Woody and Buzz had their origins in a planned TV short called A Tin Story Christmas; planned as a holiday special, it was about Tinny (the tin toy of the title) and a slightly disturbing ventriloquist’s dummy. It never got made, but Lasseter returned to the concept when Pixar inked a deal with Disney to make a feature film in the early 1990s.
Over time, the idea of a tin toy evolved into a character named Lunar Larry (better known by his later name, Buzz Lightyear) while the ventriloquist’s dummy eventually became the toy cowboy, Woody. The sketches Freeman show us track the Buzz’s gradual transformation into the character we recognize today, from an egg-shaped design (vaguely akin to EVE’s svelte form from Wall-E) via a more squat character in a red space suit.
Woody, meanwhile, went through an even more dramatic series of changes, from an ungainly, Punch and Judy-like puppet with an outsized head and articulated jaw, to a surly-looking gunslinger with bandy legs, to the slim, elastic-looking character of the finished film.
As ideas went back and forth, artist Bud Luckey began making sculpting 3D versions of Woody and proto-Buzz out of modelling clay. Christine shows us several of these, some wildly different from the last. In almost every case, the sculptures are replicas; the originals, extremely delicate and prone to damage, were mostly destroyed in the process of being placed into moulds. The good news, though, is that the molds mean that replicas can easily be reproduced, which can then be kept in the archive for later use or displayed in museums as part of Pixar exhibitions.
One early sculpt of Buzz uses a perfectly round, glass lampshade for his space helmet. At the time, Christine tells us, these were purchased for about $7.95 from a furniture store in nearby El Cerrito. Now no longer made, the glass domes have to be hand-blown in Italy at a far greater cost.
While most of the sculpts and even the images on the walls are reproductions (“We don’t keep things in full light,” Christine tells us), there are one or two pieces that are original. One box in particular catches my eye. “Woody” it says on the side in large letters; beneath, there’s a large red arrow pointing straight upwards. Lifting the box with, Freeman reveals a model of Woody’s head, sculpted from clay. It’s an original model made by Luckey in 1995, and it’s what Freeman calls a “digitisable head”; a final character design ready to be recreated in a computer by Pixar’s CGI wizards.
The head is complete in every detail, except for one: Woody’s eyes are eerily lacking pupils, since these are only added in on the computer. “Don’t look him in the eyes,” Christine advises. “He looks scary without pupils…”
No less scarier than another artifact Freeman handles with her cotton white gloves later in the tour. It’s a creepy, mutant toy from Sid’s bedroom – Sid being the shark-eyed, vaguely psychopathic kid out of Toy Story. A closer inspection of the lump of plastic in Freeman’s hand reveals its origins: it’s a motorcycle cop out of the old CHiPs TV show rammed into the torso of a Hulk Hogan doll. This formed the basis of the Rockmobile character in the finished film. The toy designs changed, but the underlying concept – that of a torso walking along on the palms of its hands – remained the same.

Given material
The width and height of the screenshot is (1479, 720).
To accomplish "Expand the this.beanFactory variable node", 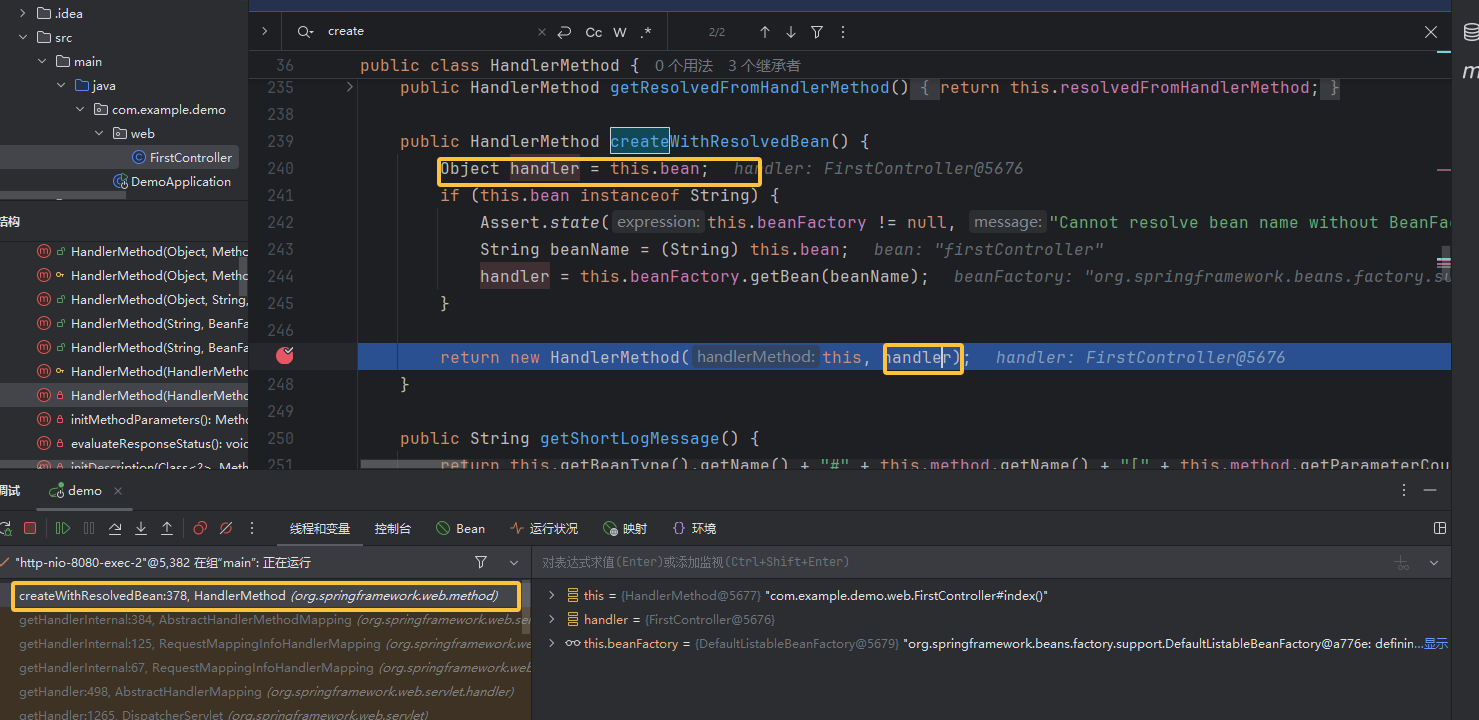I will pyautogui.click(x=551, y=644).
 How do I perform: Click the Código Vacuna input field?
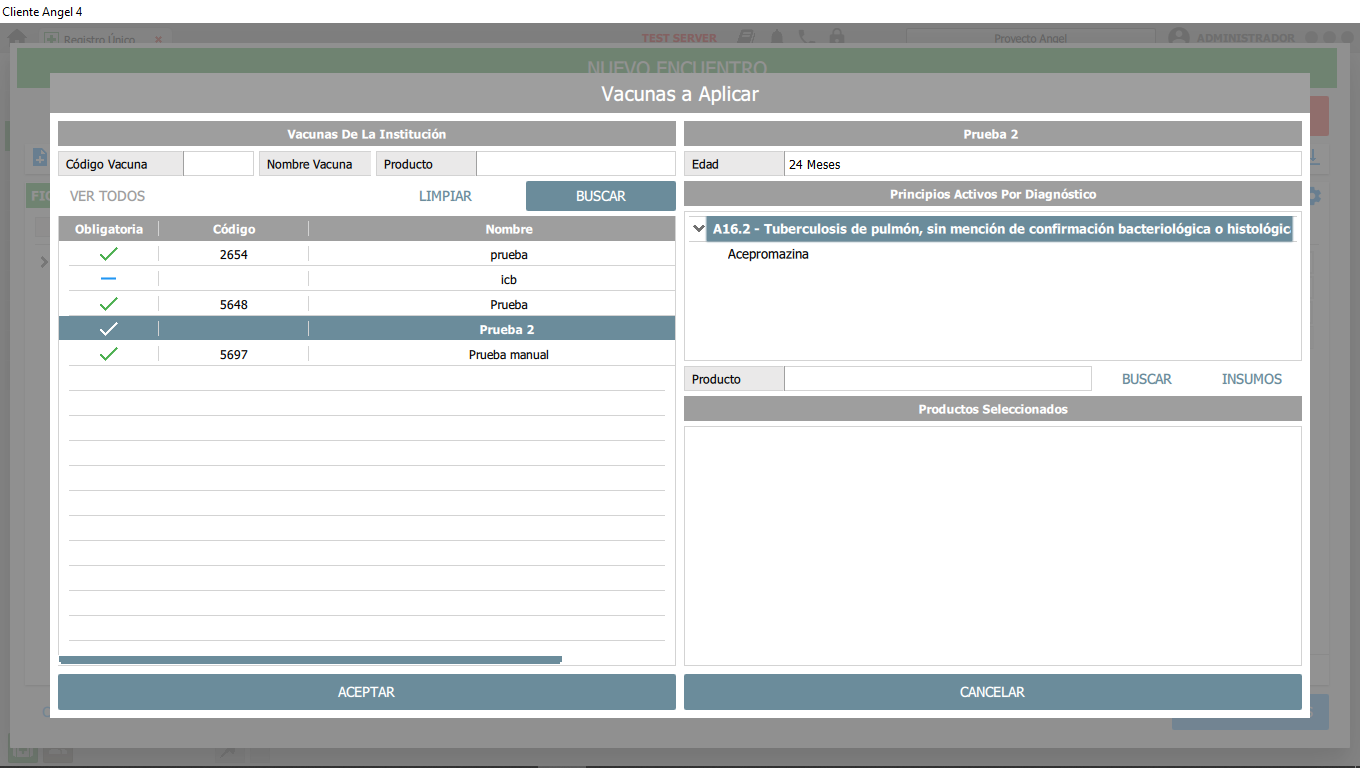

Task objective
Reproduce the Toy Story design passage, everything from "Woody, meanwhile, went" down to "of Pixar exhibitions.", swapping "modelling clay" for "plasticine".

Solution
Woody, meanwhile, went through an even more dramatic series of changes, from an ungainly, Punch and Judy-like puppet with an outsized head and articulated jaw, to a surly-looking gunslinger with bandy legs, to the slim, elastic-looking character of the finished film.
As ideas went back and forth, artist Bud Luckey began making sculpting 3D versions of Woody and proto-Buzz out of plasticine. Christine shows us several of these, some wildly different from the last. In almost every case, the sculptures are replicas; the originals, extremely delicate and prone to damage, were mostly destroyed in the process of being placed into moulds. The good news, though, is that the molds mean that replicas can easily be reproduced, which can then be kept in the archive for later use or displayed in museums as part of Pixar exhibitions.